Ed III: What was it like? What I'm 'possed to say to that. It was cool? There was bitches? Okay, there was bitches, but a lot of them was covered up in them curtains and sh*t. But I digress. It was war. It was war basically. It was war. You know what that's like? Mu' f*cka, its like shootin' ka-ka-ka-ka-ka-ka-ka-ka! Bombs blowin' up. And you know that sh*t scary. It scared the sh*t out of me. Matta fact, I sh*tted on myself over a dozen times, and ran out of toilet paper after the second time.
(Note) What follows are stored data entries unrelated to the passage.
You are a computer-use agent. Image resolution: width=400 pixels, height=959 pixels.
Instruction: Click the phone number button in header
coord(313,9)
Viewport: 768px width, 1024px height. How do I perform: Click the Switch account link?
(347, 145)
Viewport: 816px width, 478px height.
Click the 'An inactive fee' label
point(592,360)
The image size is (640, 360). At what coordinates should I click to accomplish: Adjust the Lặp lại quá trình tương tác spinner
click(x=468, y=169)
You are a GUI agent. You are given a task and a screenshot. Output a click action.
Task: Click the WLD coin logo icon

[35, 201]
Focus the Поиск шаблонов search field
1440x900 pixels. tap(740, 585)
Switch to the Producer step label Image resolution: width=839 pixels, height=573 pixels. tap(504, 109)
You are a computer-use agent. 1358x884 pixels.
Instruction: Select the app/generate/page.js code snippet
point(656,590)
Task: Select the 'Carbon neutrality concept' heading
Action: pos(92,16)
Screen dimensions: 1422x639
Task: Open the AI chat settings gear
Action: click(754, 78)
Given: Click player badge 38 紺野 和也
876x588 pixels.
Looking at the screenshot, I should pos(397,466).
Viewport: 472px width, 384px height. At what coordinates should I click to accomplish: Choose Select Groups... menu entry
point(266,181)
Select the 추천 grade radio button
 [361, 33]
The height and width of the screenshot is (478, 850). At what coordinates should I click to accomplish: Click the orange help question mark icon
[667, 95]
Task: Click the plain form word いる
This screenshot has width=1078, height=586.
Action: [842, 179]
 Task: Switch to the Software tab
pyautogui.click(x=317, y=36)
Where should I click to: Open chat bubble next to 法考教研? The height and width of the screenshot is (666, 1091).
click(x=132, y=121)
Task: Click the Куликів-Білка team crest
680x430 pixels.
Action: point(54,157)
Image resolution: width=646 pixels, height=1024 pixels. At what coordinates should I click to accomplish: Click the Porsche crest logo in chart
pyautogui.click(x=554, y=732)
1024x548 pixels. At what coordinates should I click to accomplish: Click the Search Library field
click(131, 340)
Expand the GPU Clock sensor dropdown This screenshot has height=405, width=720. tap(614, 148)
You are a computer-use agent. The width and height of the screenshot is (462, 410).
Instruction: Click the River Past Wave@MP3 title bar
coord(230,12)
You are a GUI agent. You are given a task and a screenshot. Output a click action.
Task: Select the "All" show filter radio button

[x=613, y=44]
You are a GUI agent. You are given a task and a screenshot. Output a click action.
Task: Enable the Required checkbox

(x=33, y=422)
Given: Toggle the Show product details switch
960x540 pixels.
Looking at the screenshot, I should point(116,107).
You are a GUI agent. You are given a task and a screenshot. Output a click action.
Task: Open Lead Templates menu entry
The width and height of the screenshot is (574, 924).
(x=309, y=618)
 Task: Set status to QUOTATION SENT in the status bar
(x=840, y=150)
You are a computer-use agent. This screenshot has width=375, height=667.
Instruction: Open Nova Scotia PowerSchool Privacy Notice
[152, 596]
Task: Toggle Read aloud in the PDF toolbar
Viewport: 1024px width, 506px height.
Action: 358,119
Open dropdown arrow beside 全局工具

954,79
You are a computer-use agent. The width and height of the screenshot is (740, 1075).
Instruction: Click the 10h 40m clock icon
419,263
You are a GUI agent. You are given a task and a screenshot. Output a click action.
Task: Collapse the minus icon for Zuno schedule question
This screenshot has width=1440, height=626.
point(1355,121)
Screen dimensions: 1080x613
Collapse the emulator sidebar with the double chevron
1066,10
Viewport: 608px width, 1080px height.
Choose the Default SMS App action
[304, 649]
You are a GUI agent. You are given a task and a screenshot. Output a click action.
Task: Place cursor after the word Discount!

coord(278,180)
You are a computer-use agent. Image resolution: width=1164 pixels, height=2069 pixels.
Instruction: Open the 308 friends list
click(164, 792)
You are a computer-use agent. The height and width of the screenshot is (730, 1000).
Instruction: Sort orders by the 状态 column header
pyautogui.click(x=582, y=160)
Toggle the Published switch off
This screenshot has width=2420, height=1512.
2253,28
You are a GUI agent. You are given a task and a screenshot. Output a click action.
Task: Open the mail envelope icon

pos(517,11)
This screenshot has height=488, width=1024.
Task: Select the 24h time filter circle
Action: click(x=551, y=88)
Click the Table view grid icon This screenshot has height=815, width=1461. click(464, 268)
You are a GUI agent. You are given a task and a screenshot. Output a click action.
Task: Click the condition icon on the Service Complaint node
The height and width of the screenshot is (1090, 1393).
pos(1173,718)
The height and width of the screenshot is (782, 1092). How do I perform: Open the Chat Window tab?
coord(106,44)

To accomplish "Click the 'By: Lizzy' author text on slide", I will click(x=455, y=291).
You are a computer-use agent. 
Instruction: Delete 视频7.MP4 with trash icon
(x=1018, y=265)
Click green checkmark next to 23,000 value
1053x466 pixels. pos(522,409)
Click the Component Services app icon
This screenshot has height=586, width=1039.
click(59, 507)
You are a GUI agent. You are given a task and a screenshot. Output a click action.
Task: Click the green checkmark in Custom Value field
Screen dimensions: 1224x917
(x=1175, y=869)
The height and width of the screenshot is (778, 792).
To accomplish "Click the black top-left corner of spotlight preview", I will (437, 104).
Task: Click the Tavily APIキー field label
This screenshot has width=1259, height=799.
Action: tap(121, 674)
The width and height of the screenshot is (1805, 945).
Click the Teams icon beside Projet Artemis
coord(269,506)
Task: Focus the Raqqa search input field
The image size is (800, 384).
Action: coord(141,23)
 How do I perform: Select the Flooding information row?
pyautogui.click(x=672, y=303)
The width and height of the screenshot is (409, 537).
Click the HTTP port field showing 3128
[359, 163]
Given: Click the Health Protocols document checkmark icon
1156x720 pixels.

So you know what that meant, right? I had to use the thumb. It was kinda nasty. But the good thing was that they stopped taking me out on missions because my name became "Stink-Bomb." You know, they said I was giving away our position 'cause of the sh*t smell. That was fine with me. Th-they wanted to leave me back, and I was like f*ck ya'll! I don't need ya'll anyway! I'm rich, bitch! 'The f*ck ya'll lookin' at?!

Ed Wuncler: Look at the look on that guy's face. Looks like he jacks-off with Icy-Hot!
(Granddad and Ed Wuncler laugh)

Uncle Ruckus: Hello, this is Uncle Ruckus, no relation. I'd like to sing ya'll a song I just wrote called "Don't Let Them New Niggas Over There." Sing along if you know the words.

White Woman: (whispering) I think the n-word is okay as long as they say it.
(begins clapping, then the rest of the crowd joins her)

Ed Wuncler: In thirty years, my grandson will be the president of the United States. . .and he'll still be a f*ckin' idiot.

Riley: I know about white people, too. When they talk, they say the whooollleeeee wooooorrrdddd, lllliiikkkkee thisss.

Cultural References
Ed Wuncler III is a spoof of President Bush being young, rich, and getting back from war. His grandfather even says he'll be president some day.

Ed III: I'm rich, bitch!

This is reference to The Chappelle Show, in which Dave Chappelle plays Rick James, and says that very line, and Charlie Murphy, the voice of Ed III, plays himself in a re-enactment of Charlie's experience with Rick James.

Riley: Say hello to my little friend!

This is a famous line from the movie Scarface.